Additional to the foregoing, there is the routine leaf clean up in the fall and spring. A shop vac doesn’t work and I suspect maw would be annoyed with me if I drove a riding lawn vac through her lilies and such.
It seemed like a no brainer to switch to a dust collector. Getting my four bag Jet to the yard just didn’t seem practical, however. My little one and a half horse Jet wouldn’t be bad to move, but it has a canister I’m not inclined to risk damaging it. These facts helped me convince maw to allow me to buy a third dust collector to dedicate to the task of “tending her yard”.
I found a Delta, which is a one horse, which is dedicated to collecting dust from the miter, when it’s not doing its [alleged] task of lawn keep.
Moving the collector about was a problem. Little wheels barely tolerate concrete, let alone gravel, grass and so on. Too, the unit tolerates pushing and pulling on a smooth floor, but, even with larger wheels, was not easily moved to and around the yard. For these reasons, I bought a couple larger wheels, then fabricated some wheel mounts-dolly handles from old 2×6’s I’d pulled off a remodel.
The built in dolly and larger wheels solve the problem of moving the unit about easily. Later, when I’m not feeling cheap, I might upgrade from the Harbor Freight seven inch wheels to, say, twelve inch wheels. We’ll see how frustrated I get moving it a few times.

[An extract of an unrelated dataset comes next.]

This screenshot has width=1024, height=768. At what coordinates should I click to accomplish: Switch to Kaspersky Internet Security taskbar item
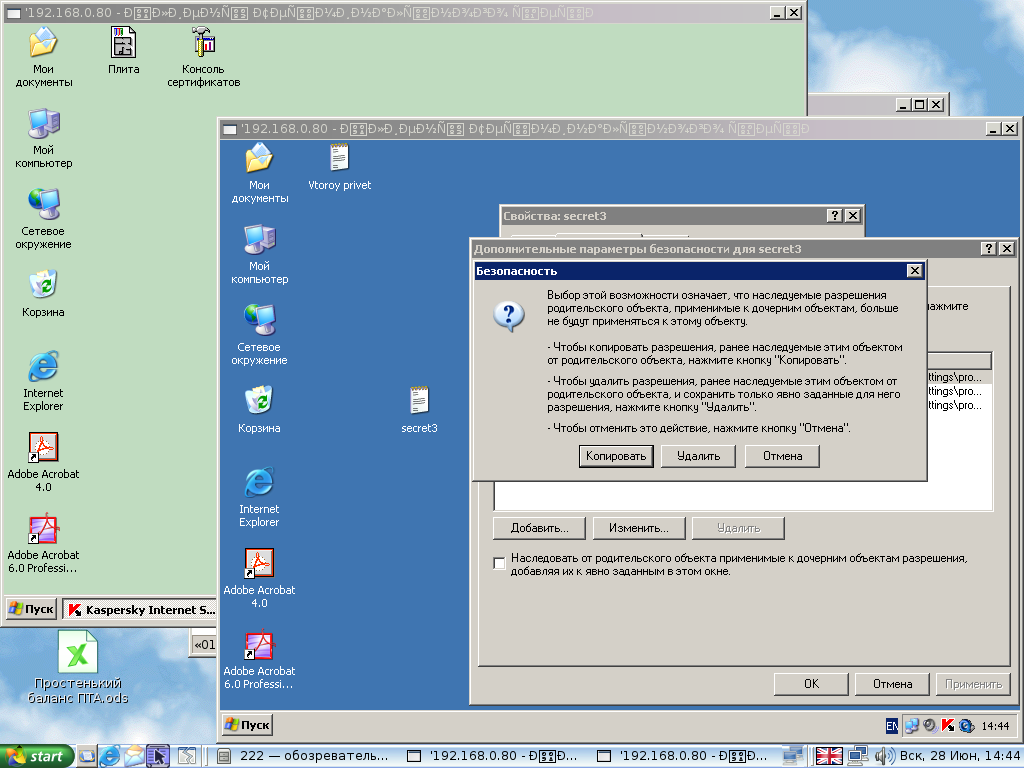[x=140, y=609]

The next problem I considered was common to every lawn vac system I looked at – everything was pulled through the impellers. For the same reason most of us don’t like this in our shops, I didn’t want it happening with my lawn vacuum. Since I had already put dolly handles on the Super Dust Deputy connected to my big collector, tying it into the system would be as simple as disconnecting it and rolling it into the yard.

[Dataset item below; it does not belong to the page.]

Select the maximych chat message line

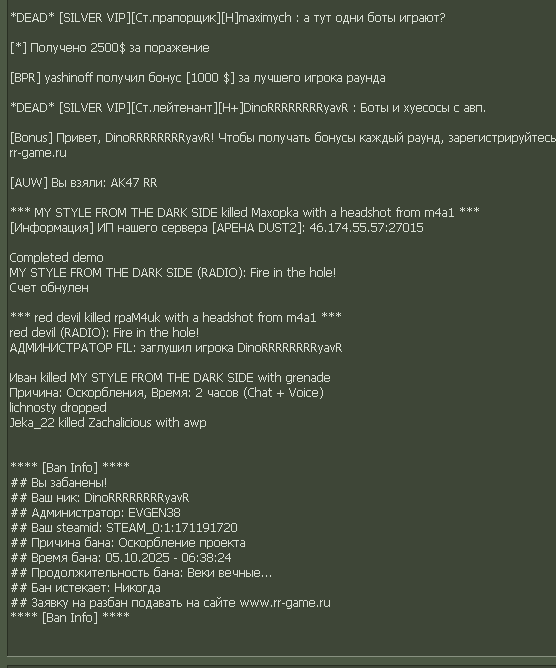coord(228,18)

My Dust Deputy is normally connected to a six inch hose. Since the lawn system would be four inch, I picked up a six inch to four inch reducer from Home Depot [or Lowes].
I modified the reducer to make it easier to install and remove. This meant drilling rivets and enlarging or shrinking openings according to the need of the fit, then riveting them again.
Once both the collector and the cyclone are in the yard, I power the system off a twelve gauge cord. Like in the shop, the collector plugs into the top of the cyclone. However, in the yard, it’s just a press fit, which seems to work fine.
I have a four inch diameter, twenty foot hose running from the Super Dust Deputy to a four inch vac wand. It works wonderfully, even off the under powered collector. At least until you get into damp leaves and cones, which slows things. One day, I might upgrade to a horse and a half system, which should make a big difference.
If a more powerful impeller was used, I could add a blast gate, on a Y, to reduce vacuum in delicate situations.
The cyclone can is a plastic thirty gallon drum. It has a view port, which allows me to monitor fill levels. It works well, but I should have ran it up another seven or so inches.
To ease emptying, plastic bags can be inserted into the drum. However, the bags need to be clear, or you lose the ability to monitor fill level. Even if you aren’t paying attention to fill level, if you get any leaves into the collector bag, you know you have either a bad seal on the cyclone, or its full.
Because it’s a component system with dollies built in, it’s easy to get to the job site and to operate.
This thing cleaned maw’s flower beds of leaves well, and swallowed pine cones like a pro. This would work great for cleaning up paint chips from scraping a building for painting. Using it, I cleaned up a bunch of chainsaw chips from in front of the shop with ease. The uses are endless.
The next time I take it out, I’ll post photos of the beast running. It’s likely I’ll be taking it up to a local store to test it for picking up paint chips from a recent exterior paint, the scraping portion which left a significant amount of debris on the ground.